Step 5: Create a User Database
Create config/users_database.yml:
users:
admin:
displayname: "Admin User"
# Generate with: authelia crypto hash generate argon2
password: "$argon2id$v=19$m=65536,t=3,p=4$YOUR_HASH_HERE"
email: [email protected]
groups:
- admins
- users
Generate the password hash:
docker run --rm authelia/authelia:latest \
authelia crypto hash generate argon2 \
--password 'YourSecurePassword123!'
Copy the output hash into the password field.
Step 6: Start Authelia
docker compose up -d
Check the logs:
docker compose logs -f authelia
You should see Authelia start on port 9091 without errors.

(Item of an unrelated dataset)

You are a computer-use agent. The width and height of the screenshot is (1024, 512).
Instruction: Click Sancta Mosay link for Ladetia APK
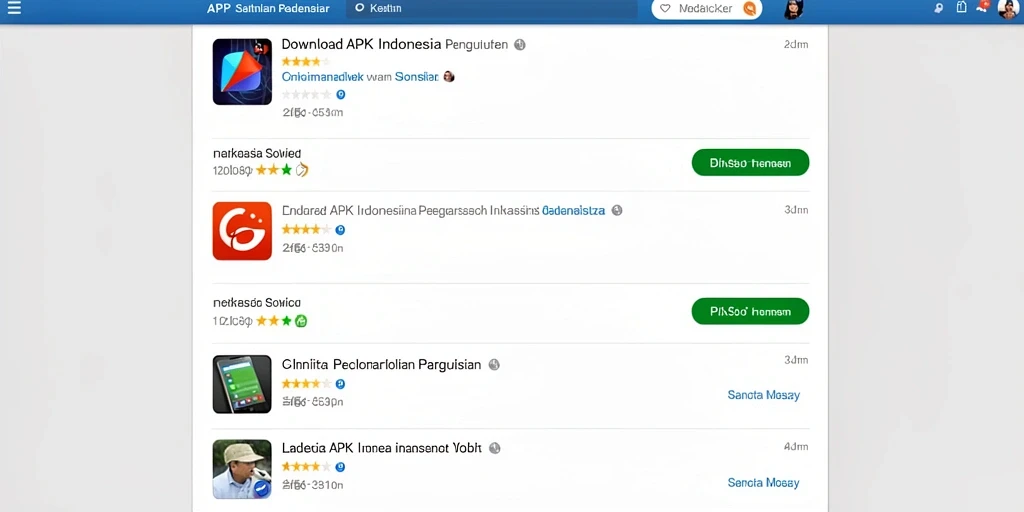point(763,483)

Step 7: Configure Your Reverse Proxy
Nginx Proxy Manager
For each service you want to protect, add these to the Advanced tab of the proxy host:
location /authelia {
internal;
set $upstream_authelia http://authelia:9091/api/verify;
proxy_pass $upstream_authelia;
proxy_set_header X-Original-URL $scheme://$http_host$request_uri;
proxy_set_header X-Forwarded-Method $request_method;
proxy_set_header X-Forwarded-Proto $scheme;
proxy_set_header X-Forwarded-Host $http_host;
proxy_set_header X-Forwarded-URI $request_uri;
proxy_set_header X-Forwarded-For $remote_addr;
proxy_set_header Content-Length "";
proxy_set_header Connection "";
}
auth_request /authelia;
auth_request_set $target_url $scheme://$http_host$request_uri;
auth_request_set $user $upstream_http_remote_user;
auth_request_set $groups $upstream_http_remote_groups;
auth_request_set $name $upstream_http_remote_name;
auth_request_set $email $upstream_http_remote_email;
error_page 401 =302 https://auth.yourdomain.com/?rd=$target_url;
Traefik (Alternative)
If you use Traefik, add this middleware:
# In your Traefik dynamic config
http:
middlewares:
authelia:
forwardAuth:
address: "http://authelia:9091/api/verify?rd=https://auth.yourdomain.com"
trustForwardHeader: true
authResponseHeaders:
- "Remote-User"
- "Remote-Groups"
- "Remote-Name"
- "Remote-Email"
Then add authelia middleware to any service’s router.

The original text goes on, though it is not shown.